Les Kits mains – libres
Une autre récente étude de l'INRETS établit sur la base de ses propres expérimentations et sur une compilation de nombreuses études extérieures que, à certains égards, il est tout aussi dangereux de téléphoner avec un mains-libres qu'avec un portable classique. Notamment parce que le fait de téléphoner capte une bonne part de l'attention, quel que soit le système utilisé. part évidemment retirée au potentiel de concentration que requiert la conduite automobile. Certains spécialistes estiment que cette double occupation (téléphoner et conduire) dépasse la charge mentale acceptée par un esprit normalement constitué.
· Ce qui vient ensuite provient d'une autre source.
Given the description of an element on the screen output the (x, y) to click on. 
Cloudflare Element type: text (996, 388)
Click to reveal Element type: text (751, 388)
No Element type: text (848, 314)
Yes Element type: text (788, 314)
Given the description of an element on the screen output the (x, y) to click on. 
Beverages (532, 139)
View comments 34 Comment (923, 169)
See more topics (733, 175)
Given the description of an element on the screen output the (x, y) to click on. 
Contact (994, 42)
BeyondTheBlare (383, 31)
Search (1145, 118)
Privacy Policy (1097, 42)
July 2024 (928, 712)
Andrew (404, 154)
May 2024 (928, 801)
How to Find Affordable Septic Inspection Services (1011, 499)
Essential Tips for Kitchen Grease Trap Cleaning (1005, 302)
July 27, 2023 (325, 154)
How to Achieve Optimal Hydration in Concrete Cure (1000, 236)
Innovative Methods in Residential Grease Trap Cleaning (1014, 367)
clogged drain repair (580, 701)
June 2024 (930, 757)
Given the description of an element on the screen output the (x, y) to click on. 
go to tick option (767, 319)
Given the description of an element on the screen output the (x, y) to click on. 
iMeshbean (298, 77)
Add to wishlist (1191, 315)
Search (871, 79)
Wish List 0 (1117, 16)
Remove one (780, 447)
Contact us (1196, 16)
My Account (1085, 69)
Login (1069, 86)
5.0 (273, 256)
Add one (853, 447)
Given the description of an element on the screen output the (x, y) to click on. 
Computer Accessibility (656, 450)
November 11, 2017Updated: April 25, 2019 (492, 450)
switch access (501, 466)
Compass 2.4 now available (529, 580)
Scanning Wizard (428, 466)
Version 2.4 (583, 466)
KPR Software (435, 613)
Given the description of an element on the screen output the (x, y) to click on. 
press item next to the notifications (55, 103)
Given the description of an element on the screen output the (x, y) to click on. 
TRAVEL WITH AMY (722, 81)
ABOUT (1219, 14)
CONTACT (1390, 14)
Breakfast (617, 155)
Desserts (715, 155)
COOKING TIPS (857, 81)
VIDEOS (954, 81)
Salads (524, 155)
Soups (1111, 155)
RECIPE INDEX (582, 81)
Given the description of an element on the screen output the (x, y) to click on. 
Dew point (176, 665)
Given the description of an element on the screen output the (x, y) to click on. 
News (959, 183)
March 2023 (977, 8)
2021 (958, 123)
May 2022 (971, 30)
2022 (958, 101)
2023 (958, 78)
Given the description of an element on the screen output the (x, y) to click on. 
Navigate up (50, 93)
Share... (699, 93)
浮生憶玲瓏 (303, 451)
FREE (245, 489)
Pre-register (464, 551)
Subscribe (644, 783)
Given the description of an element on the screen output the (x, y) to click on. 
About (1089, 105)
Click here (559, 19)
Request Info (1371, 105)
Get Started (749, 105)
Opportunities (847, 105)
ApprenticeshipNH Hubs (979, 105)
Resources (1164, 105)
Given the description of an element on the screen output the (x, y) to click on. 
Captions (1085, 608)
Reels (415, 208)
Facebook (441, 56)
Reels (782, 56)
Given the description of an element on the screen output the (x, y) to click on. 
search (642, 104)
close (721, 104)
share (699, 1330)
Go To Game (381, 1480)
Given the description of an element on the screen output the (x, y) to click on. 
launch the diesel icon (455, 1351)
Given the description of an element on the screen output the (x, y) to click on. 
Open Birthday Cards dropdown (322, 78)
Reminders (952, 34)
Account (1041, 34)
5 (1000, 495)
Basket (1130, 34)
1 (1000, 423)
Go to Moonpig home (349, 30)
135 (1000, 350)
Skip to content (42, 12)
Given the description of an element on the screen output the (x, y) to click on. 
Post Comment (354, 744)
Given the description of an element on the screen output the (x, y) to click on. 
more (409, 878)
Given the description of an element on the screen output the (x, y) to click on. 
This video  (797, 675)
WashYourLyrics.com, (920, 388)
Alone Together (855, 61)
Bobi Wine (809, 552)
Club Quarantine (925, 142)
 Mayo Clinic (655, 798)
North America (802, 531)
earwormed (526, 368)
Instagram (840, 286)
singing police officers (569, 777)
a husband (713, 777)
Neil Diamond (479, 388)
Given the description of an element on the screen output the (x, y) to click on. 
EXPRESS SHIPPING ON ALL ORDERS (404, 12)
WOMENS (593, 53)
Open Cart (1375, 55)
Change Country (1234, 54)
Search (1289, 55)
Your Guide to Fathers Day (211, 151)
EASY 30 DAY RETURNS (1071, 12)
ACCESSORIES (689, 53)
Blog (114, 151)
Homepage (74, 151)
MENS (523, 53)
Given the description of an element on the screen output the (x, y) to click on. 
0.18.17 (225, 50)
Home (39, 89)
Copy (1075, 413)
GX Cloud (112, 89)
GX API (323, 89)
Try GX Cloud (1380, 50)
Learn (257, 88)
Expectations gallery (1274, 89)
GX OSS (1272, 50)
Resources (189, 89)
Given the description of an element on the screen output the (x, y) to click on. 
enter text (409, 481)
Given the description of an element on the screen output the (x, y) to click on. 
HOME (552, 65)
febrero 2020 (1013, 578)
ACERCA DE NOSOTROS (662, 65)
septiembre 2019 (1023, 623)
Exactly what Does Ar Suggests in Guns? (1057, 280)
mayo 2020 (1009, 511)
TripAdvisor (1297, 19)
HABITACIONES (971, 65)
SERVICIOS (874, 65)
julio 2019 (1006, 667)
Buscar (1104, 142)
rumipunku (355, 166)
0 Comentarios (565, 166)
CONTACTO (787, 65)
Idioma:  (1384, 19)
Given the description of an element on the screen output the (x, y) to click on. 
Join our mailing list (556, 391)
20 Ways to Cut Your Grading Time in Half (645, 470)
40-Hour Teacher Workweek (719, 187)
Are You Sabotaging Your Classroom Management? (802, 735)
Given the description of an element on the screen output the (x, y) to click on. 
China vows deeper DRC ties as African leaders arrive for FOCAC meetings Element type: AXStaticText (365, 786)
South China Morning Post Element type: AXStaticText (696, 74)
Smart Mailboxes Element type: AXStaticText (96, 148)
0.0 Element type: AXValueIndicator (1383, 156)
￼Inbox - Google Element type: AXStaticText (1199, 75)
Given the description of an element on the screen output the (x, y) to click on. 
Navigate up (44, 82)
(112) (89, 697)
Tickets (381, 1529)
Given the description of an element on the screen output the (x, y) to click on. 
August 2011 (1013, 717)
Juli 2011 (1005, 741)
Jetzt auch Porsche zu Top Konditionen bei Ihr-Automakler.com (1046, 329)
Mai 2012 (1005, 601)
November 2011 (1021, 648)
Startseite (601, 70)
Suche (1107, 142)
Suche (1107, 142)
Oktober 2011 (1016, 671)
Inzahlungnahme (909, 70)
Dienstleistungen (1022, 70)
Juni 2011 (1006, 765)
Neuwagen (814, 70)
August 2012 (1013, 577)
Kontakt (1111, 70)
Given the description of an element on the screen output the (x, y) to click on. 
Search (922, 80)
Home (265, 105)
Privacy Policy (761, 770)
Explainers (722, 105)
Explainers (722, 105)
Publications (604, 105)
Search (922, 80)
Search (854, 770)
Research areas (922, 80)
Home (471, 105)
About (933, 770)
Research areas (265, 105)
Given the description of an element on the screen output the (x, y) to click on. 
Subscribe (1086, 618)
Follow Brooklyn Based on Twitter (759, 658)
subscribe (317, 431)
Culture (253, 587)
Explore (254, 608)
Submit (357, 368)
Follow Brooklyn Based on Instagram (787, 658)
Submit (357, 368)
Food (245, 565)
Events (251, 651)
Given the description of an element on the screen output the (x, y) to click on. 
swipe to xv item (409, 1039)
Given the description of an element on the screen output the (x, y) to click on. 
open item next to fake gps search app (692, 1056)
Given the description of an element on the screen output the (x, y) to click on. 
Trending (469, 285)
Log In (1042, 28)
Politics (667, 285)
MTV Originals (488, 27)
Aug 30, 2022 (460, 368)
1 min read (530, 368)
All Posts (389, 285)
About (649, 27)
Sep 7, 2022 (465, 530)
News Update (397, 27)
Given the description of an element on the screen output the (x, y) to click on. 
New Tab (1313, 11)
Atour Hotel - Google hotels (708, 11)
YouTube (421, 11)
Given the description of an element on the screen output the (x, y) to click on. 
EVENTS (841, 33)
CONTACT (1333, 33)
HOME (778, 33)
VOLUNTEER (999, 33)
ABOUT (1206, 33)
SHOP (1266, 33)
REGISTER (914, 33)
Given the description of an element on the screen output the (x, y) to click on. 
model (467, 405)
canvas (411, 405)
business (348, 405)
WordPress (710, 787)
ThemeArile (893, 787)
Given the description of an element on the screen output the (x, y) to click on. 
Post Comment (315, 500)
C’est pour cette raison que la plupart des pays d’Europe interdisent de téléphoner en voiture, mains-libres ou pas, à l’exception de la France et de la Belgique, qui n’ont pas encore de législation dans ce domaine.
Quelle différence y a-t-il entre soutenir une conversation au téléphone ou avec un de ses passagers?
Le passager partage avec le conducteur les problèmes de circulation, il accepte donc que ce dernier s'arrête de parler, il regarde également la circulation et peut attirer l'attention de celui-ci en cas de danger. Au contraire, au bout du fil, le correspondant ne comprend pas et ponctue alors son appel de: "Allô! On a été coupé?". Ce qui ne fait évidemment rien pour améliorer la concentration du conducteur... "
Combien ça coûte ?
Téléphoner en conduisant est sanctionné d'une amende de 35 € maximum et d'un retrait de 2 points du permis de conduire. Depuis le 31 mars 2003 un texte spécifique existe sur le téléphone portable, art. R 412-6-1 du code de la route sur l'usage du téléphone tenu en mains.
Actuellement seule l'utilisation d'un téléphone portable à la main à bord d'un véhicule en circulation est sanctionnée par les forces de l'ordre, le “mains- libres “ est toléré pour autant que son utilisation ne mette pas la circulation en danger. Mais dans tous les cas, après un accident corporel de la circulation, les services de l'ordre saisissent l'opérateur de téléphonie mobile pour savoir si les conducteurs impliqués étaient en conversation téléphonique au moment de l'accident. C'est un élément à charge contre le conducteur.
Pour un employeur, interdire aux salariés de téléphoner en conduisant et mettre à disposition un "mains-libres" constitue une injonction contradictoire!